Puffinus yelkouan is endemic to the Mediterranean basin, but its precise distribution is not well known and numbers are disputed (Bourgeois and Vidal 2008). The main breeding colonies are concentrated in the central and eastern basin of the Mediterranean, from Corsica and Sardinia through the central Mediterranean, the Adriatic and the Aegean (Borg et al. 2010). The species is known to breed in France (662-1,109 pairs), Italy (9,000-20,000 pairs), Malta (1,190 - 1,680 pairs), Algeria (8-10 pairs), Tunisia (176-200 pairs), Croatia (300-500 pairs), Albania (1-10 pairs), Greece (4,000-7,000 pairs) and Bulgaria (0-10 pairs), giving a global estimate of 15,300-30,500 pairs (Derhé 2012). Breeding is assumed in Turkey on offshore islands or mainland cliffs in the Aegean and Mediterranean, but there is very little data on this.
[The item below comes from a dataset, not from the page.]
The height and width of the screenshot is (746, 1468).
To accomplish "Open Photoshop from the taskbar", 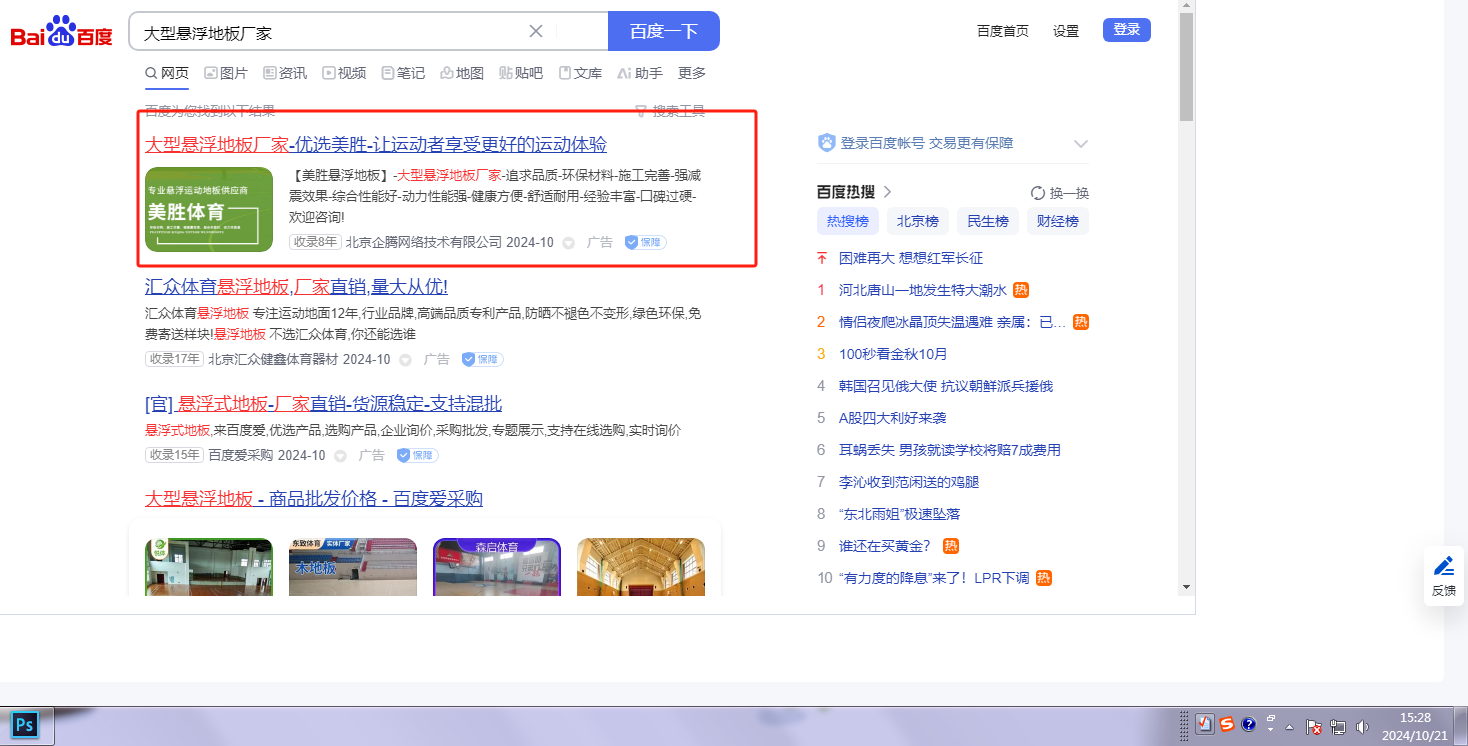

A small population may also breed on the eastern Balearic Islands in Spain, although the existence of the species here is somewhat controversial, given the taxonomic uncertainty of the birds breeding in Menorca (Arcos 2011, Curé et al. 2010). Population trends in Albania, Algeria, Bulgaria, Turkey and Tunisia are currently unknown, but declines are suspected in Croatia and Greece. The population is estimated to be declining rapidly in Italy (N. Baccetti in litt. 2011), France (Oppel et al. 2011) and Malta (Borg and Sultana 2002, Raine et al. 2009, Sultana et al. 2011), representing around three-quarters of the global population. Nine colonies have gone extinct over the last 60 years (Bourgeois and Vidal 2008) and since 2009, one breeding colony off Sardinia (San Pietro Island) has been reported as absent, possibly extinct (N. Baccetti in litt. 2011). Most worryingly, breeding success at many colonies appears to be extremely low and adult survival probabilities across the western Mediterranean have been reported as too low to maintain stable populations (Oppel et al. 2011).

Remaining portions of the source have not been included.